In the 1950s pre-mall days, the mix of retail stores with a personal touch satisfied a less sophisticated population with a simpler lifestyle. Everyone visited the library in the municipal building. Children watched 17 cartoons at the Denis, munched penny candy and ice balls from Mandell’s pharmacy and trudged home with turtles from Murphy’s 5 & 10 or records from Gardner’s.

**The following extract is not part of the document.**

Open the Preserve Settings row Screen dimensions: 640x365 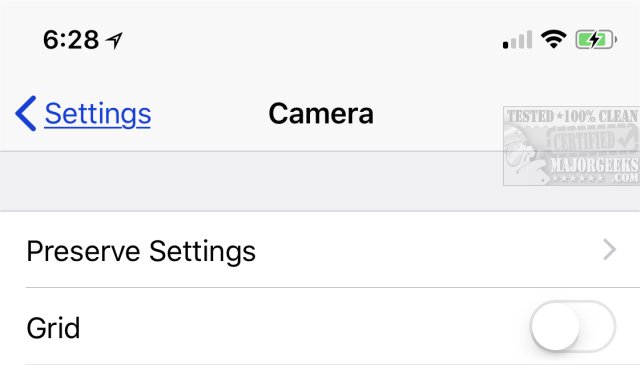point(320,250)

About this time, Beverly Road offered convenience and friendly greetings at Whitman’s corner five and dime, Burt’s Gift Shop, Dickler’s market and two side-by-side shoemakers shops. On Castle Shannon Boulevard there was Sunset Pharmacy, Sunset Tavern, a Thorofare market, Delphini’s Pizza (which in later years became the Peacock Chinese restaurant) and the “White House” gas station. Over on Cochran Road, stores like Algeo’s Pharmacy, Dudt’s Bakery, Cochran Barber Shop, Beverly Dry Cleaners and Marbett’s restaurant (later The Buttery), thrived.
THE MALLS MOVE IN

When Horne’s moved out of Mt. Lebanon’s central business district after South Hills Village opened, several shops along Washington Road that had depended on walk-in trade closed. What had once been a street lined by storefronts seemed to be giving way to businesses providing medical, financial or other personal services by appointment.
Through the 1970s, however, efforts persisted to draw foot traffic to the central core. One of the more imaginative enterprises was the World’s Greatest Garage Sale, an annual event that drew people from all over the region. The North Garage was transformed into booths, top to bottom, offering funnel cake, collectibles and “junque,” and merchant sidewalk sales lined Washington Road. Another shot in the arm for the business districts was a 1975 change in the liquor laws permitting hard liquor to be sold in restaurants.

LOOKING AHEAD
By the early 1980s, some storefronts were empty and others underutilized, lending a shabby look to the central business district. However, the street was in better health in one way. Block after block of Washington Road was now owned not by absentee landlords as in the recent past but by residents. Property ownership by locals reflected an investment in both infrastructure and in the community’s economic future. Many thought the imminent arrival of a new light rail transit system would present officials and businessmen with a one-time chance to move things forward.
By 2000 Mt. Lebanon seemed to have achieved a workable balance between retail and service businesses with attractive and well-patronized destination stores and restaurants in every business district. The Washington and Beverly business districts got makeovers thanks to the business community and the municipality, which had helped secure several matching grants for facade and streetscape improvements.
Coffee shop barristas have replaced soda jerks. Gourmet pizzas eaten alfresco with a glass of Italian wine add a touch of cosmopolitanism. Mt. Lebanon’s central business district—which soon will have a hotel and a reopened theater—comes alive thanks to summer First Friday events, Saturday farmers’ markets and innovative year-round events sponsored by the business association, the municipality and the Mt. Lebanon Partnership. Mt. Lebanon’s other business districts—along Beverly Road and Castle Shannon Boulevard—are thriving, thanks to an investment by shop owners, many of whom host original events in their stores or along the street.
As the campaign to shop local sweeps across the nation, Mt. Lebanon residents might wonder what the fuss is all about; we have always treasured our local stores.